Tretinoin/benzoyl peroxide

Combination of
- Tretinoin: Retinoid
- Benzoyl peroxide: Oxidizing agent

Clinical data
- Trade names: Twyneo
- Other names: S6G5T-3
- License data: US DailyMed: Tretinoin_and_benzoyl_peroxide;
- Routes of administration: Topical
- ATC code: D10AD51 (WHO) ;

Legal status
- Legal status: US: ℞-only;

Identifiers
- KEGG: D12338;

= Tretinoin/benzoyl peroxide =

Medication for Acne

Tretinoin/benzoyl peroxide, sold under the brand name Twyneo, is a fixed-dose combination medication used for the treatment of acne. It contains tretinoin, a vitamin A derivative, and benzoyl peroxide, an oxidizing agent.
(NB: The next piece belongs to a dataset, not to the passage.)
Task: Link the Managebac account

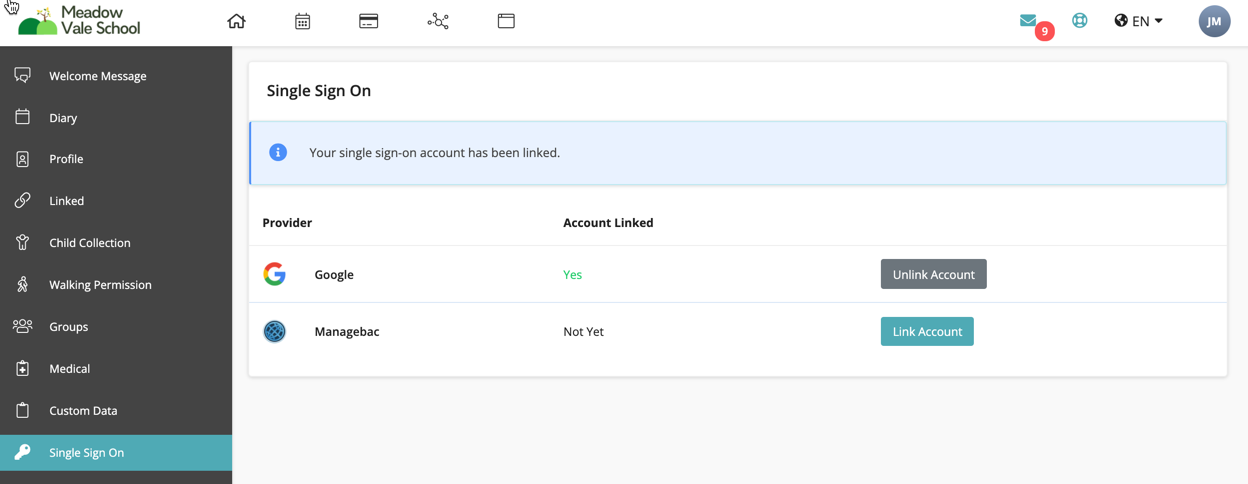Action: tap(926, 331)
The U.S. Food and Drug Administration (FDA) approved this medication for use in July 2021. Historically, the co-formulation of these two active ingredients was avoided because benzoyl peroxide typically causes the oxidative degradation of tretinoin when stored together. To address this stability issue, Twyneo employs a silica-based sol-gel microencapsulation technology, which serves as a physical barrier that prevents the benzoyl peroxide from damaging the tretinoin within the vehicle.